91Ó°ÊÓ

The slope-intercept form of a linear equation is essential for understanding and graphing lines. This form is written as \( y = mx + b \). Here, \(m\) represents the slope, and \(b\) represents the y-intercept of the line. The slope tells you how steep the line is, while the y-intercept tells you where the line crosses the y-axis.
For example, consider the equation \(2y - 3x = 0\).

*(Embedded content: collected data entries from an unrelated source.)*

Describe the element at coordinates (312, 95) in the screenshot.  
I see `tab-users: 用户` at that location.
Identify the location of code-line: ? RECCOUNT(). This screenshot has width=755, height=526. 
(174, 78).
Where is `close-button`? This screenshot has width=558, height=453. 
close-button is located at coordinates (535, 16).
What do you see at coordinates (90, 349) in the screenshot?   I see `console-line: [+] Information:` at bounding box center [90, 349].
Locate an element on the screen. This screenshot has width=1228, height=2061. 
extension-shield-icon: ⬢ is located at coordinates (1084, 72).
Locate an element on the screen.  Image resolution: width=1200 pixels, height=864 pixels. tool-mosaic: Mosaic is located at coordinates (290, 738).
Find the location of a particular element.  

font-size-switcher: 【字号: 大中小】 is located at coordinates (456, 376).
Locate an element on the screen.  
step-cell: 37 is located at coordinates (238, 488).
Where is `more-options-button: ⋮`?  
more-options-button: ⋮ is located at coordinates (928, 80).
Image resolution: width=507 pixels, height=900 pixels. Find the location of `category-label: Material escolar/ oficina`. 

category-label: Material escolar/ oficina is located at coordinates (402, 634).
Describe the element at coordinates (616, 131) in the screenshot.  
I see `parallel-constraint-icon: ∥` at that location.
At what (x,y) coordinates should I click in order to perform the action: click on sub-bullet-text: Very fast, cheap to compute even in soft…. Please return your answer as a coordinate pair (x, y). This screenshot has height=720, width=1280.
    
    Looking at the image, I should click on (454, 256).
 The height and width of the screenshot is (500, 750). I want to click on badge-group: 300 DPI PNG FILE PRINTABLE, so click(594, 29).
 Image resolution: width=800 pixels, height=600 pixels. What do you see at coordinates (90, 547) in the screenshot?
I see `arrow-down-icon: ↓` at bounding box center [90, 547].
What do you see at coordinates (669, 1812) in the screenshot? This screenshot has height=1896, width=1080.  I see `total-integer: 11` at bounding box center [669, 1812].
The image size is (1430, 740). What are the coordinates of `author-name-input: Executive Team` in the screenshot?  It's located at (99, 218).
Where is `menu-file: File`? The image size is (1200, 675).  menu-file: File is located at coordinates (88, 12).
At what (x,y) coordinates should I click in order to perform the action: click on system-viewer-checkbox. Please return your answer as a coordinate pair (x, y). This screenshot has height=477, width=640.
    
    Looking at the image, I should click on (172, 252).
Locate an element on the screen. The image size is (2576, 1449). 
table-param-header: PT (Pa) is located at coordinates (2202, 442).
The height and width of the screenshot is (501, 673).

To convert it to the slope-intercept form, we need to solve for \(y\). Follow these steps:

• Add \(3x\) to both sides to get \(2y = 3x\).
• Divide both sides by 2 to isolate \(y\). You get \(y = \frac{3}{2}x\).

Now the equation is in the slope-intercept form \(y = mx + b \), where \(m = \frac{3}{2}\) and \(b = 0\). This means the slope is \( \frac{3}{2}\) and the y-intercept is 0.

Graphing linear equations can help you visually understand the relationship between variables. For the equation \(y = \frac{3}{2}x\), we'll plot it on the coordinate plane.
First, identify the y-intercept which is the point where the line crosses the y-axis. For this equation, the y-intercept \(b\) is 0, so start at the point (0, 0).
Next, use the slope \(m = \frac{3}{2}\) to find another point on the line. The slope \( \frac{3}{2} \) means 'rise over run,' or how much you move up for every unit moved to the right.

• From the y-intercept (0, 0), rise up 3 units (since the numerator is 3).
• Then run 2 units to the right (since the denominator is 2).

This takes you to the point (2, 3).

Draw a line through these points (0, 0) and (2, 3), extending it in both directions. This is the graph of the equation \(y = \frac{3}{2}x\).

The coordinate plane is a two-dimensional surface where we can plot points, lines, and curves. It consists of a horizontal axis (x-axis) and a vertical axis (y-axis) that intersect at a point called the origin (0, 0).
When you graph a linear equation like \(y = \frac{3}{2}x\), you place points on the coordinate plane to show the relationship between the x and y values. Each point is represented as (x, y).
For the equation \(y = \frac{3}{2}x\):

• The y-intercept is (0, 0), meaning the line starts at the origin.
• The slope tells you to move from (0, 0) to (2, 3).

By plotting these points, you create a visual representation of the equation. This helps in understanding how changes in x affect y, and vice versa.
Graphing on the coordinate plane makes abstract concepts concrete, helping you see the connections between algebra and geometry.